AFP - Iraqi lawmakers will vote Tuesday on a list of cabinet ministers submitted by the premier, the parliament speaker said, potentially breaking a nine-month deadlock over power sharing.
"Parliament received the programme and the names. There will be a session after 2:00 pm (1100 GMT) tomorrow for voting on the new ministers," house speaker Osama al-Nujaifi told a news conference on Monday.
"Our desire is to build a strong government capable of solving the crisis of the country, and we will be proud of that," he said.
"I am here to thank the political parties who gave me their candidates' names," Prime Minister Nuri al-Malki told reporters, adding he had given "the names of the candidates for the ministries to the speaker of the parliament."
"The process of distributing the ministries was difficult, and forming a national unity government is a difficult job, because you have to find a place for each winner," Maliki said.
"Tomorrow, the names will be announced, and some names need to be studied," he said.
According to a parliamentary source, Maliki has only submitted names for 29 cabinet posts, or roughly 70 percent of the total.
Earlier in the day, politicians had said that as many as half of the ministerial positions were still undecided as party chiefs squabbled over allocations.
"The problem is that many political blocs are all asking for the same post at the same time. Because of this, there is still no agreement," Khaled al-Assadi, an MP in Maliki's coalition who is seen as close to the premier, said Monday morning.
"The three security ministries will not be presented today, and they may not present the deputy prime ministers either," Assadi said.
The political impasse has existed since elections in March, with a deadline looming on Saturday for a new government to be in place.
According to the Iraqi constitution, parliament must approve the names of the ministers as well as the government's programme.
Mahmud Othman, an independent Kurdish MP, said Monday that the pan-Kurdish alliance, which holds around 50 seats in the 325-member parliament, had not yet decided on who its ministers would be.
And he said the Kurdish bloc, key to the formation of the cabinet, would not take part in the government if Maliki did not approve deals the autonomous Kurdish region signed with oil companies without Baghdad's initial approval.
The contracts were signed in 2004 but the central government in Baghdad has refused to recognise them, primarily because they are based on profit-sharing rather than the per-barrel service fees it prefers.
Politicians had at the weekend said any cabinet proposed on Monday would not include the naming of new ministers of interior, defence and national security, meaning Maliki would take interim control of Iraq's security forces.
That is despite past criticism that the premier has steadily tightened his grip on power by grouping increasing responsibilities under the office of the prime minister.

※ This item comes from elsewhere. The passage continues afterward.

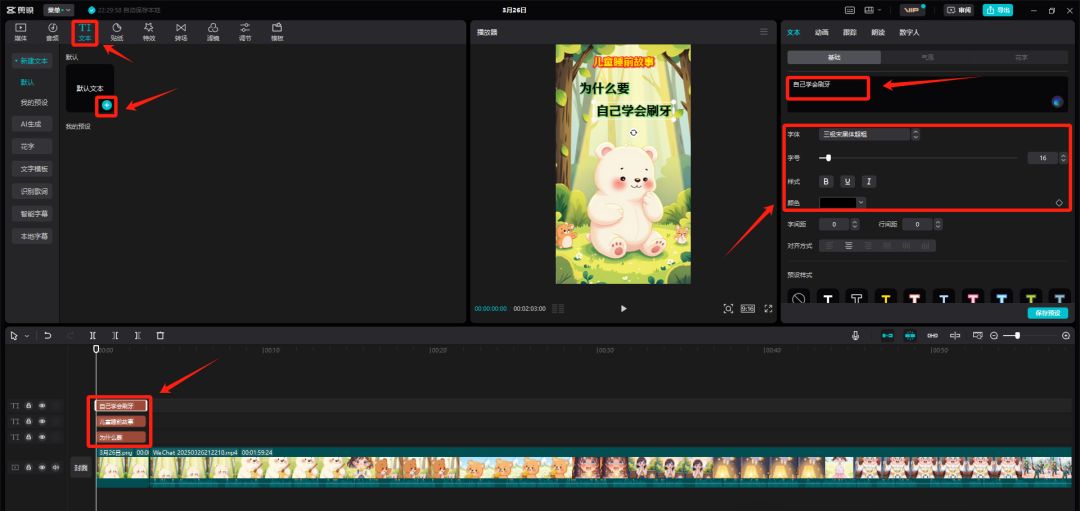Viewport: 1080px width, 511px height.
Task: Select 花字 in the left sidebar
Action: click(32, 146)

Including Maliki's own position and that of his three expected deputy prime ministers, the cabinet will number 42, slightly larger than the previous one.
Maliki's State of Law coalition won 89 seats in the elections, two fewer than the Iraqiya bloc of ex-premier Iyad Allawi. But neither won enough for a parliamentary majority, resulting in an impasse that is still being resolved.
A power-sharing deal last month finally broke the deadlock, with Maliki being named prime minister-designate on November 25 and given 30 days to name his government.
According to Assadi, the National Alliance, a Maliki-led pan-Shiite coalition, will control 17 ministries, while Iraqiya will hold nine. The Kurdish bloc will retain seven, with the rest divided among smaller groupings.